The weakness of the Republicans’ defense of President Donald Trump is implied by the obvious hollowness of many of their arguments.
Here’s an example: There was never the slightest possibility that an impeachment inquiry could be conducted in secret. Yet during the public testimony of Ambassador William Taylor and Secretary George Kent last week, House Intelligence Committee ranking member Devin Nunes was barely into his opening statement before he lambasted the Democrats for the Oct. 22 “closed-door” deposition of Taylor.
Nunes charged that Taylor was put through a “star-chamber audition” in a “cult-like atmosphere in the basement of the capitol.”
Sure, it sounds terrible if you put it that way. But Nunes doesn’t mention that he was actually present at the “secret” meeting, along with Trump’s most combative defenders, including Reps. Jim Jordan, Mark Meadows and John Ratcliffe, all of whom vigorously exercised their rights to participate in this “closed-door audition.”
Last week’s testimony was rife with many other extraordinary defenses of Trump that do not stand up to fair-minded scrutiny.
But here’s an argument that should worry every American who is concerned about the health of our democratic institutions: Several times during the recent hearings Republicans have noted that the next election is less than a year away. Why not just let the American people decide Donald Trump’s fate?
This argument has a strong natural attraction for a democratic nation with deep faith in the wisdom of the ballot box. Wouldn’t it be nice if we could put these ugly impeachment proceedings behind us and just wait to see what the people say in November 2020?
But before we kick this can so casually down the road, remember that the integrity of our elections is at the very heart of the current impeachment inquiry.
The 2016 election is relevant here. I’ve never rejected the legitimacy of Trump’s election, and I’ve acknowledged him in print as “my president.” That’s the way the Electoral College works.
And Trump’s defenders often point out that Americans knew who Trump was when they elected him. Trump never bothered to keep his attitudes toward brown people, women and Muslims secret. He boasted openly about acts that can only be described as sexual assault. Many voters were aware of Trump’s sketchy business history.
But there was a lot that we didn’t know about Trump in 2016. We didn’t know (and still don’t) what his tax returns look like. We had no idea how extensively Russians interfered in the election, nor how eagerly the Trump campaign would encourage the interference, nor the extent to which the Trump administration would go to cover it up. And even now we don’t know how much impact Russian interference actually had on the vote count.
In 2016, voters didn’t know that by 2019, Trump’s “fixer” Michael Cohen would be in prison, in part for hush money payments to a porn star just before the election. There’s considerable evidence that Trump knew about this cover-up. What impact might that piece of information had on the 2016 election?
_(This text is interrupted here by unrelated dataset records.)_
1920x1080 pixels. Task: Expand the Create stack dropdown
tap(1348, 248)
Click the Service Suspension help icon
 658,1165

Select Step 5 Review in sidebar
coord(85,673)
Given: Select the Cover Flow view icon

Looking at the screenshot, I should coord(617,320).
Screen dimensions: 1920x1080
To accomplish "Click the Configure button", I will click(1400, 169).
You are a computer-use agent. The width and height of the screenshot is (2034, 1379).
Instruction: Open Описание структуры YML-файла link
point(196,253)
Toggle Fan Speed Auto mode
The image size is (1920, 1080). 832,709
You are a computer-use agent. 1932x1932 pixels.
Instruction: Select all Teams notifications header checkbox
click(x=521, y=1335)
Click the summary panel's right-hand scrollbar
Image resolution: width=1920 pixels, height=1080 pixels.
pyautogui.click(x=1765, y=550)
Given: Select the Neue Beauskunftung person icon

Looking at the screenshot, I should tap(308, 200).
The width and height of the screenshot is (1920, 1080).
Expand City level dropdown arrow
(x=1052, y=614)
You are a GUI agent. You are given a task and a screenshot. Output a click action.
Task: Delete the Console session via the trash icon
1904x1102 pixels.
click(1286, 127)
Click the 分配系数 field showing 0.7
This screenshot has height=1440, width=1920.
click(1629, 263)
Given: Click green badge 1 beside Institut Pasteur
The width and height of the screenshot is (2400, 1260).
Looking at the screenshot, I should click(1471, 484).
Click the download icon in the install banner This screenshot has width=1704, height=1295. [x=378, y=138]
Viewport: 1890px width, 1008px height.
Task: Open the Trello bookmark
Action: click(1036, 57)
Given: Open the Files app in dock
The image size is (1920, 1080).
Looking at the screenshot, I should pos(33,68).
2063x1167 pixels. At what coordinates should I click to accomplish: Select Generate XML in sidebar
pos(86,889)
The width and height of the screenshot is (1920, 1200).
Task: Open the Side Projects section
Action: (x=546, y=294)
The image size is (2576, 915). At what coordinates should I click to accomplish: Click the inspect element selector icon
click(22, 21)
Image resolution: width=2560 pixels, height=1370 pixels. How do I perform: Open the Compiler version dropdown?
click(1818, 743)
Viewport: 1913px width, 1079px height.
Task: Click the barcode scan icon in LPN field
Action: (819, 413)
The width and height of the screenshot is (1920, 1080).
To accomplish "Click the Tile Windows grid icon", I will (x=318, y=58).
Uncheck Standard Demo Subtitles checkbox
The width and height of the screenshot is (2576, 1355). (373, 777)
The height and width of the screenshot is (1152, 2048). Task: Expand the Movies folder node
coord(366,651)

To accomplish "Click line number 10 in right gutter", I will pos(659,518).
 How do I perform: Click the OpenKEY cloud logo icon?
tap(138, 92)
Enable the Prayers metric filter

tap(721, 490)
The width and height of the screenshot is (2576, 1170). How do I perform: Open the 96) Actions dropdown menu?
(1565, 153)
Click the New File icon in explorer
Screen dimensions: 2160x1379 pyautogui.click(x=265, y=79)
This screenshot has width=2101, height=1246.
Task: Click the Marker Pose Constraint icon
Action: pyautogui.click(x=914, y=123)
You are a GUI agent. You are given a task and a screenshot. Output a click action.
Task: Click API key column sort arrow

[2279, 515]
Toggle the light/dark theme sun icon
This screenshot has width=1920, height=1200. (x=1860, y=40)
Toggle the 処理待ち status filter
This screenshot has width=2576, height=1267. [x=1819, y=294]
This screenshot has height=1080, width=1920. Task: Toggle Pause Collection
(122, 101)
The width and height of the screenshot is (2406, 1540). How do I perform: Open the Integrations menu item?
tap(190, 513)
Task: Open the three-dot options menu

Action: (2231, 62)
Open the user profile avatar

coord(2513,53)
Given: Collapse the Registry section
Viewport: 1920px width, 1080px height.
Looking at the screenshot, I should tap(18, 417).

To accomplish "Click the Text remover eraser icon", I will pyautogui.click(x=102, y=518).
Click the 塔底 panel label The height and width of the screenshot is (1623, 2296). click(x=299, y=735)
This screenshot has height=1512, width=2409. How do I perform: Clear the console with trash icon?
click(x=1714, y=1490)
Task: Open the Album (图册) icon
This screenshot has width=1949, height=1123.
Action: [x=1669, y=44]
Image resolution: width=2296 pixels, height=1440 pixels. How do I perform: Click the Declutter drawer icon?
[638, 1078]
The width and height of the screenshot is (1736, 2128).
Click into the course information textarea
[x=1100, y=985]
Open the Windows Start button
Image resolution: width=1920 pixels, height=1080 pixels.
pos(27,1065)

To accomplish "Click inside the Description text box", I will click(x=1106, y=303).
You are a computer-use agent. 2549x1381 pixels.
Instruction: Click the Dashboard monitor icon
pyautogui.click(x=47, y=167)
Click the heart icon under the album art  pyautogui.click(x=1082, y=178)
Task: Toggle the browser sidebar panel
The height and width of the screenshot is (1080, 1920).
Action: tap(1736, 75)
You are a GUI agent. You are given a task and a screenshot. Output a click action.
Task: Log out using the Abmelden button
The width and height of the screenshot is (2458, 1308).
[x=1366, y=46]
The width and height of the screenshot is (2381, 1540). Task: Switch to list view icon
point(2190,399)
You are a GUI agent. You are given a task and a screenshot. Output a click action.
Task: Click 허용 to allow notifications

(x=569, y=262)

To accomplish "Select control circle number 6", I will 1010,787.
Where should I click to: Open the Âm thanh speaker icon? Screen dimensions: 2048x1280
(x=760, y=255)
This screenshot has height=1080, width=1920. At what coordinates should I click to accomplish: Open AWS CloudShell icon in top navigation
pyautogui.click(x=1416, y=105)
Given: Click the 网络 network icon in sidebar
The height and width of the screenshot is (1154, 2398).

We’ll never know. But we’ve learned enough about Trump since 2016 to cast considerable doubt on the 2020 election. The impeachment inquiry is all about how little Trump learned from his dabbling with foreign interference in the 2016 election. In fact, Trump has said openly that he would accept foreign assistance in his re-election. There’s considerable evidence that he has not only encouraged outside interference but has used the powers of his office to extort it.
And just as in 2016, we have no idea how much Trump has done that we still don’t know about. Can we be certain of the integrity of the next election if no lessons are learned from the last one?
Depending on the 2020 election to set things right is no more a way of “letting the people decide” than is impeachment. In 2018, the people decided to elect a House more willing to examine scrupulously the behavior of an unfit president. Especially when our elections themselves are under attack, impeachment is another important constitutional way to “let the people decide.”
John M. Crisp, an OpEd columnist for Tribune News Service, lives in Georgetown, Texas.